Here's Apple's background on the invention: "his invention relates to displaying images in a head-mounted display. A head-mounted display (HMD) is a display device that a person wears on the head in order to have video information directly displayed in front of the eyes. HMDs are also known as near-to-eye displays. A HMD has either one or two small CRT, LCD or OLED displays with magnifying lenses and other associated optical elements.

"The display(s) and optics are typically embedded in a helmet, glasses, or a visor, which a user can wear. Lenses and other optical components are used to give the user the perception that the images are coming from a greater distance, to prevent eyestrain. In HMDs that use a single display, the image is typically projected through optics that split the image into two identical images, and redirects each image to the respective eye. With two displays, the HMD can show stereoscopic images.

"The stereoscopic images attempt to create depth to the images by simulating the angular difference between the images viewed by each eye when looking at an object, due to the different positions of the eyes.
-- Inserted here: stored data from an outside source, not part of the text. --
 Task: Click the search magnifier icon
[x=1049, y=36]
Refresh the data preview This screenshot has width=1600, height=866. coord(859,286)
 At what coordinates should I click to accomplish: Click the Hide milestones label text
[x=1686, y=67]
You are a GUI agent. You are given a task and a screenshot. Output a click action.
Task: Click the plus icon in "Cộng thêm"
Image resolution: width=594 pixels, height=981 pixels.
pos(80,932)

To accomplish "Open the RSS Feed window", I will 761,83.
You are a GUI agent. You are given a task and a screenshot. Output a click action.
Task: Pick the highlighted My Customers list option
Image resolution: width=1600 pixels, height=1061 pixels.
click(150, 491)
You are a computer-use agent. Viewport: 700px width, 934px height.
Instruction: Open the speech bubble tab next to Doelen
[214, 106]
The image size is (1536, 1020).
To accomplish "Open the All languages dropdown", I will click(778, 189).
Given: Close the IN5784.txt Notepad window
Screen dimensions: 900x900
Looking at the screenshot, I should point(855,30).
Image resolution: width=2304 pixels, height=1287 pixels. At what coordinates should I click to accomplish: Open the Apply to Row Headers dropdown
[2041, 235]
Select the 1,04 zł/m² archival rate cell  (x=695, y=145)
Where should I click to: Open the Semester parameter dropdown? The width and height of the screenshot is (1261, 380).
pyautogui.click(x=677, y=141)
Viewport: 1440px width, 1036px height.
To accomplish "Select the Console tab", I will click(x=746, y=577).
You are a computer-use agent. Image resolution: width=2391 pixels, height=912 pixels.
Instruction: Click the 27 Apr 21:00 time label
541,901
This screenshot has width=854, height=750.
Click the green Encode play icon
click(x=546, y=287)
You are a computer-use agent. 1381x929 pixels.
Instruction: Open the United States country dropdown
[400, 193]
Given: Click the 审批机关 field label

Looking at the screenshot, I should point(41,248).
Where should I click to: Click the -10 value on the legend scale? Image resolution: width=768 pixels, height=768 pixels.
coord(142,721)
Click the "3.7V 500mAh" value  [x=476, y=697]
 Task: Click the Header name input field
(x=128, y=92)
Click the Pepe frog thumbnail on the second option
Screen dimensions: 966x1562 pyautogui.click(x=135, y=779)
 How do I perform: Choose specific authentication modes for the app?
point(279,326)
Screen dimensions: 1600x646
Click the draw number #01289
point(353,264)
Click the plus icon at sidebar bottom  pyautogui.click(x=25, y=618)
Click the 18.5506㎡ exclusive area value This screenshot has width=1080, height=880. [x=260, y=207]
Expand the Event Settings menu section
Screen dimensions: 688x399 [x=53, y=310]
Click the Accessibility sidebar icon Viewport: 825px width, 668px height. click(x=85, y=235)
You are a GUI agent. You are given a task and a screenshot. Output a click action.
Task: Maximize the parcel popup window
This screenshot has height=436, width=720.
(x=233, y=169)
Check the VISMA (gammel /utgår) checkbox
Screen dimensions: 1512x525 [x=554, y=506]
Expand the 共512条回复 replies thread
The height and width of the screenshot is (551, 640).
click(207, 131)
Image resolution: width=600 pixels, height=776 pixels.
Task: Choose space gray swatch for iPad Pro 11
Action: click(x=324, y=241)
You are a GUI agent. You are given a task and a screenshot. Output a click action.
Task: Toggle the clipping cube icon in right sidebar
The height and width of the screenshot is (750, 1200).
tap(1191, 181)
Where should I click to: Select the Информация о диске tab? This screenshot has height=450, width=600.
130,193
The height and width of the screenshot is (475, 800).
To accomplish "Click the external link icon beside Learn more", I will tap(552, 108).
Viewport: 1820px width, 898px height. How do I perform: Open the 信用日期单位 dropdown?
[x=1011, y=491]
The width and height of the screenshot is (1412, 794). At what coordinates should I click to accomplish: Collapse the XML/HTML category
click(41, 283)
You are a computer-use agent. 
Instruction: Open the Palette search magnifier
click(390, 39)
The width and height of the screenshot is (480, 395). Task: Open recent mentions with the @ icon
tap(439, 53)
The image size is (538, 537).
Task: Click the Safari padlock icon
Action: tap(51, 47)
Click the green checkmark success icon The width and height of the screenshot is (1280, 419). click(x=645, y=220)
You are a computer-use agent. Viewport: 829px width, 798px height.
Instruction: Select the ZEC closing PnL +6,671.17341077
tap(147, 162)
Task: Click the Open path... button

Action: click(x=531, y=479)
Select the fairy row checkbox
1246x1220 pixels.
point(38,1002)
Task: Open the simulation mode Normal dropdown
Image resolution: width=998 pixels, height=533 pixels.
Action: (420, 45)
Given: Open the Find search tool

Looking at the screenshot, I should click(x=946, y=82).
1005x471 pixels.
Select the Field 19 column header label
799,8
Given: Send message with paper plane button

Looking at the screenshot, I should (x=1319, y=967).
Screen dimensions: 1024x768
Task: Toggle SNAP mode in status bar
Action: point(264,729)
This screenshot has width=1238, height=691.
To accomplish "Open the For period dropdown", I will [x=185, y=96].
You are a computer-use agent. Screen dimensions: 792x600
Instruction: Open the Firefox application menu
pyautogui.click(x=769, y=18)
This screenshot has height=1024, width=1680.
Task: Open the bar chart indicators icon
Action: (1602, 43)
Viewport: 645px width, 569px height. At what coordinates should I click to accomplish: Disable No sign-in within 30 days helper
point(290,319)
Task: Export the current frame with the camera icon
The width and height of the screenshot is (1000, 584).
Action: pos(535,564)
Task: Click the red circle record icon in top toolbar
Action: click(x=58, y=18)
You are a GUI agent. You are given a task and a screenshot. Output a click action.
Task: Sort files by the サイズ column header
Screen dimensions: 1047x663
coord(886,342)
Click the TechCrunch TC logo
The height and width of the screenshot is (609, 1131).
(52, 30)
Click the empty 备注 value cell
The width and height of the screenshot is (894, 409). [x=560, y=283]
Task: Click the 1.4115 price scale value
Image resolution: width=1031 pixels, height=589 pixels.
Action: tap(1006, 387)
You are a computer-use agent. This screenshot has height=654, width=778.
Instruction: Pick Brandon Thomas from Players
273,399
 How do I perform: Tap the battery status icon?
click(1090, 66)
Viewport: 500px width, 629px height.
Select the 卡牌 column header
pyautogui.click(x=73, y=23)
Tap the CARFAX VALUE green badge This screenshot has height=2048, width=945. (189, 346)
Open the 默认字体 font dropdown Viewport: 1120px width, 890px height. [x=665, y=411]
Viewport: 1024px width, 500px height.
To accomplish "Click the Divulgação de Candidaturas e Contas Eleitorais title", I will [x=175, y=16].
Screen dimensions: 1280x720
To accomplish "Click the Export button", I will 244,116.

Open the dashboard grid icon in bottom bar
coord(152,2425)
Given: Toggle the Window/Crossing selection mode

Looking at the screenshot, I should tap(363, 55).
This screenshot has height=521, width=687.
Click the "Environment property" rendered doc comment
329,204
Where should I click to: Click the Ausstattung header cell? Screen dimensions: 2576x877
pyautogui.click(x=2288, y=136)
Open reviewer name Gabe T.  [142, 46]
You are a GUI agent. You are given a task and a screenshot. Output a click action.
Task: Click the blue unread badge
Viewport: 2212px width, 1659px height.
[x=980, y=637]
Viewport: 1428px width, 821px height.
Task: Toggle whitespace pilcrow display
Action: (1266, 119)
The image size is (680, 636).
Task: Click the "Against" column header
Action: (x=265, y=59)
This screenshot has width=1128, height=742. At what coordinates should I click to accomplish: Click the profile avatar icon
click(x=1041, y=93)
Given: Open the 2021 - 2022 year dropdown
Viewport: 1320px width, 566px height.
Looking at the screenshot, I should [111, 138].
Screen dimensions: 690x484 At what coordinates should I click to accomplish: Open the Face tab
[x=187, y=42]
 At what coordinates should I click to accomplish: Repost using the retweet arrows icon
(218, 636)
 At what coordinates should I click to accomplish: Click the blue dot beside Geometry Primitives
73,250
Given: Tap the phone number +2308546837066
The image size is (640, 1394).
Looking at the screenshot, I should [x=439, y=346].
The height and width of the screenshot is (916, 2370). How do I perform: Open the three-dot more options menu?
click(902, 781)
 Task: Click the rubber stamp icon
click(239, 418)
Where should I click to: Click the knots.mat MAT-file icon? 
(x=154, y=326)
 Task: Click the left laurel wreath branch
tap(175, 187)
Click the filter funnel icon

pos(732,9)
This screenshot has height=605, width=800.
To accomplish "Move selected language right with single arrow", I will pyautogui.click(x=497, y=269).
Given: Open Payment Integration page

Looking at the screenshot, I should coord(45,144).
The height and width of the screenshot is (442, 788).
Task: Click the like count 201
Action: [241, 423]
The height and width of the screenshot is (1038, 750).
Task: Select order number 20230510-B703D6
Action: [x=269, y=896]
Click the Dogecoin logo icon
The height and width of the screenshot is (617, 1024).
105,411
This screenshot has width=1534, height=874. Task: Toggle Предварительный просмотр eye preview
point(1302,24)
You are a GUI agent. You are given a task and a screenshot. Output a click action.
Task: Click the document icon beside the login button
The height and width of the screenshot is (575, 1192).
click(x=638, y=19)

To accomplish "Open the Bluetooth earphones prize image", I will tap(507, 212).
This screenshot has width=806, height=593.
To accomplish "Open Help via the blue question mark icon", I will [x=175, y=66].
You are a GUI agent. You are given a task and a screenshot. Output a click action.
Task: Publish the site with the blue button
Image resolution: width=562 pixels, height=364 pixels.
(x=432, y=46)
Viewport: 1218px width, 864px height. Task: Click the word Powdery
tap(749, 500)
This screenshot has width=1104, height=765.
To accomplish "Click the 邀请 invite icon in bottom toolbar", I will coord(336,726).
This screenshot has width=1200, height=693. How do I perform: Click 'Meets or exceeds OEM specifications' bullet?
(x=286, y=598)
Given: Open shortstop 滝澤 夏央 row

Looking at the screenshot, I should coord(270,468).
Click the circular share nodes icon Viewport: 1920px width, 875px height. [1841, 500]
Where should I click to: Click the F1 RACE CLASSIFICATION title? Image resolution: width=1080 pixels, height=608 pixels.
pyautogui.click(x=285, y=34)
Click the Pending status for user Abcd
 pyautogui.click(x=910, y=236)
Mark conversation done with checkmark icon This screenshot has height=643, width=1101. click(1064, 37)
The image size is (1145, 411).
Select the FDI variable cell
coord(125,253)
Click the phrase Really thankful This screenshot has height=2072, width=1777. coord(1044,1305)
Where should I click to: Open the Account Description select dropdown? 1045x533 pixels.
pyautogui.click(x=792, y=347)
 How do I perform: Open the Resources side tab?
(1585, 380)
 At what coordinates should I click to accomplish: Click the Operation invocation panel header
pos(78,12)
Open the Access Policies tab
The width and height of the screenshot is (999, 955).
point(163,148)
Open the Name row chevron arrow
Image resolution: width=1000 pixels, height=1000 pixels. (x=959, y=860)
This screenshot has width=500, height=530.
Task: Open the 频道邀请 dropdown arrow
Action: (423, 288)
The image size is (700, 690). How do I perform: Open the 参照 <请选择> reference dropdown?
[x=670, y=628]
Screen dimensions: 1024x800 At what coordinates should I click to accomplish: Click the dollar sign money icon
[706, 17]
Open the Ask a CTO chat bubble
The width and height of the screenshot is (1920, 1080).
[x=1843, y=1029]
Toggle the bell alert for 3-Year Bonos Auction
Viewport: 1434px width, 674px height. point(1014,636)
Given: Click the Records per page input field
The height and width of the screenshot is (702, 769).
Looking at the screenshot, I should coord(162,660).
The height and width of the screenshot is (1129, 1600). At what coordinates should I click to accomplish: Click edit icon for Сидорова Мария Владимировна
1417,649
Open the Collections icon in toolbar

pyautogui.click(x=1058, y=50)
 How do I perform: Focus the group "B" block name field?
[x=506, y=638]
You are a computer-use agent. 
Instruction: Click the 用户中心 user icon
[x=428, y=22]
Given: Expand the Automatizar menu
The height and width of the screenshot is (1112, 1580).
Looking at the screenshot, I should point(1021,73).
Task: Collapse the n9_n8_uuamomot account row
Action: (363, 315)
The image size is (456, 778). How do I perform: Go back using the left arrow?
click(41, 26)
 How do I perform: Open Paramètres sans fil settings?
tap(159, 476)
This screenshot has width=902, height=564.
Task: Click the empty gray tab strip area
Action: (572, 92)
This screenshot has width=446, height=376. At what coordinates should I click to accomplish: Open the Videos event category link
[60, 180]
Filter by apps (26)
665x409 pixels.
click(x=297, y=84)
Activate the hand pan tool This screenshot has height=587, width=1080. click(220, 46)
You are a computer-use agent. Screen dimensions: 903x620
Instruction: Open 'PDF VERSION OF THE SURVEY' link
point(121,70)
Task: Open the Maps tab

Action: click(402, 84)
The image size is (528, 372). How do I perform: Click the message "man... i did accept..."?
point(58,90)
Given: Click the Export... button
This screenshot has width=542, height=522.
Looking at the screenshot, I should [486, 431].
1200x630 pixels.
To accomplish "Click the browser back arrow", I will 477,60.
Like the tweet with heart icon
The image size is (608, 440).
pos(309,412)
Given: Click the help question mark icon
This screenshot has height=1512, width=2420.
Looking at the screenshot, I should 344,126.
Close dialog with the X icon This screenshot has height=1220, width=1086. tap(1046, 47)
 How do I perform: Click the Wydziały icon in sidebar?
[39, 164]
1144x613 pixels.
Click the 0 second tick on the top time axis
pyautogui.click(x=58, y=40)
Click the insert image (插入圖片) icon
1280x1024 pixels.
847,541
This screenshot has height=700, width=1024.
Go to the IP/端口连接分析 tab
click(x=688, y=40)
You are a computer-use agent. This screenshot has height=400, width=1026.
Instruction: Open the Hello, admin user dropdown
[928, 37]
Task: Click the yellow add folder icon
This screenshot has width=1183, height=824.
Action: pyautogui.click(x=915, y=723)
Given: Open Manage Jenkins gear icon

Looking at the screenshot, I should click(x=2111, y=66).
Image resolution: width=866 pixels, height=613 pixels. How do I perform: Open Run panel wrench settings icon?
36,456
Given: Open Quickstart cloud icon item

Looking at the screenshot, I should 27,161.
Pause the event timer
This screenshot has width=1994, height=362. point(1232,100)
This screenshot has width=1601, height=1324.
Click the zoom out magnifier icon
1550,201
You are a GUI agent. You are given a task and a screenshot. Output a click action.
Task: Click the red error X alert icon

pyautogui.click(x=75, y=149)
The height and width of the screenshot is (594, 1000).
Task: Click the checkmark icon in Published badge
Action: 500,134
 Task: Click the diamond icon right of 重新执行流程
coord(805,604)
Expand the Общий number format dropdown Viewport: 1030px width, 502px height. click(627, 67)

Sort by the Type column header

This angular difference is one of the key parameters the human brain uses in processing images to create depth perception or distance in human vision.

" Some HMDs can be used to view a see-through image imposed upon a real world view, thereby creating what is typically referred to as an augmented reality. This is accomplished by reflecting the video images through partially reflective mirrors, such that the real world is seen through the mirrors' reflective surfaces. The augmented reality can be combined with the stereoscopic images in various types of applications. Some examples include applications in surgery, where radiographic data, such as CAT scans or MRI imaging can be combined with the surgeon's vision.

"Military, police and firefighters use HMDs to display relevant tactical information, such as maps or thermal imaging data. Engineers and scientists use HMDs to provide stereoscopic views of CAD schematics, simulations or remote sensing applications. Consumer devices are also available for use in gaming and entertainment applications.

"A problem with HMDs, primarily HMDs that are not of the see-through kind, is that the image on the display in front of each eye fills the central but not the peripheral field of view of the user. Consequently, the visual experience is similar to looking into a box or tunnel having a small screen at a distance. Peripheral vision is good at detecting motion and as a result, occluded peripheral vision in HMDs can cause a user to experience motion sickness symptoms after some time. Thus, whereas existing HMDs may work well for their intended purposes for short periods of time, there is a continuing need for improved HMDs that provide enhanced long-time visual experience for the user."

The inventors are John G. Tang and Anthony M. Fadell.